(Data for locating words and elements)
········
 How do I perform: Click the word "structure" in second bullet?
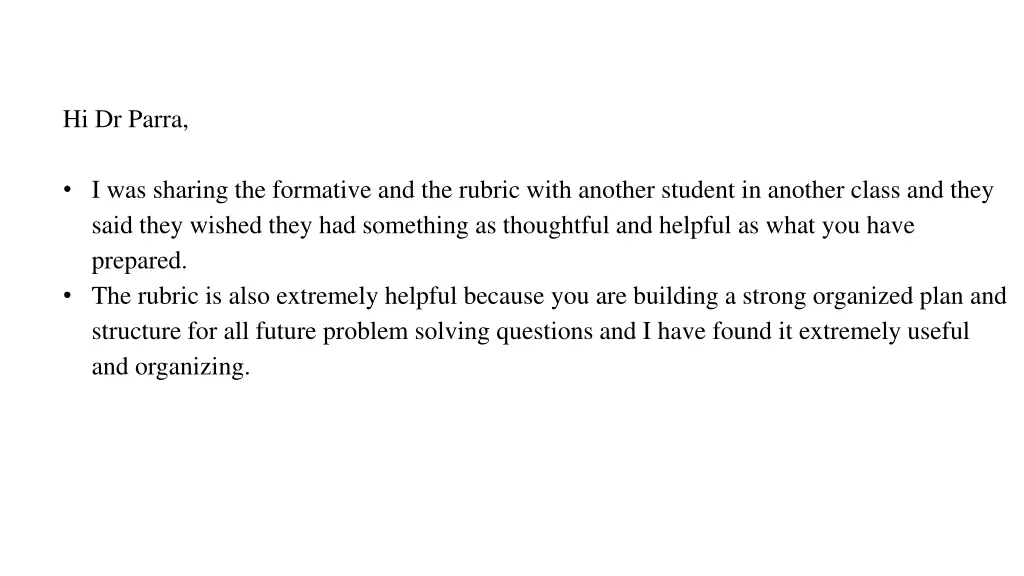pos(136,331)
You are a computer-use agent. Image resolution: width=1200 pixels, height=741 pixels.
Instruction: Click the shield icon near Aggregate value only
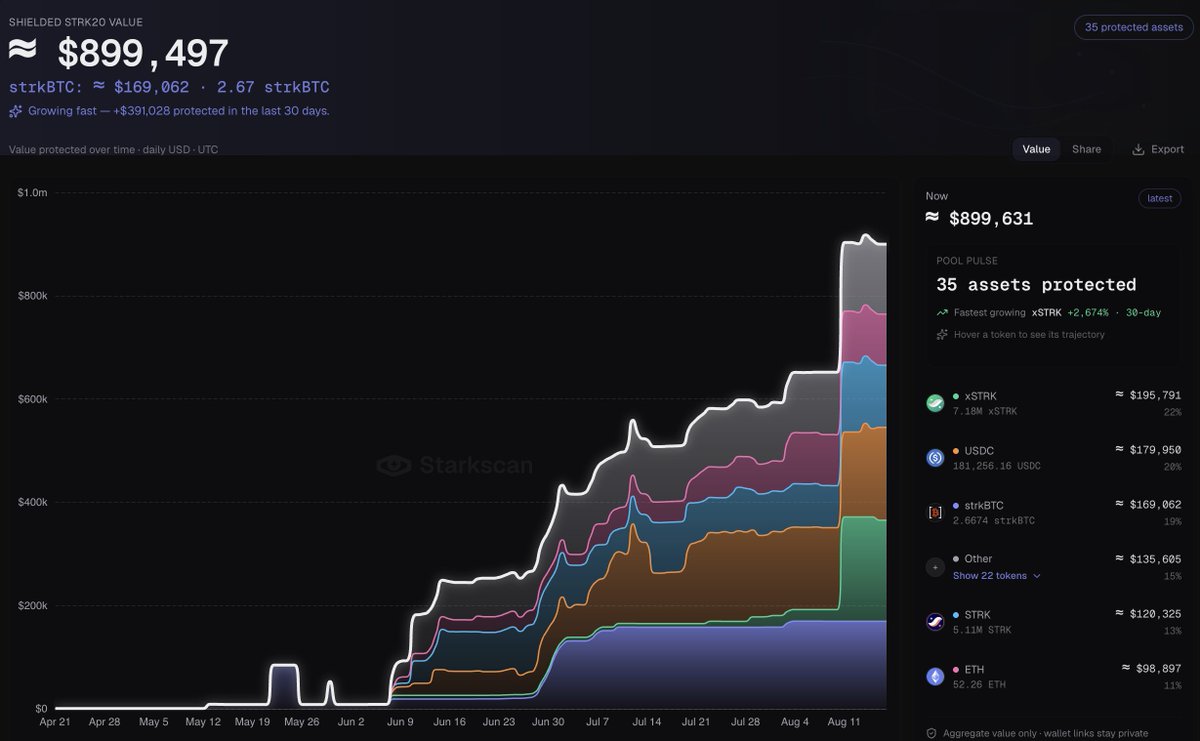(x=931, y=733)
········
● Task to complete:
Express each line of the listing above as an item in a numbered list, skipping any blank lines and leaving out the pictures.

● Finished exercise:
1.  How do I perform: Click the word "structure" in second bullet?
2. pos(136,331)
3. You are a computer-use agent. Image resolution: width=1200 pixels, height=741 pixels.
4. Instruction: Click the shield icon near Aggregate value only
5. (x=931, y=733)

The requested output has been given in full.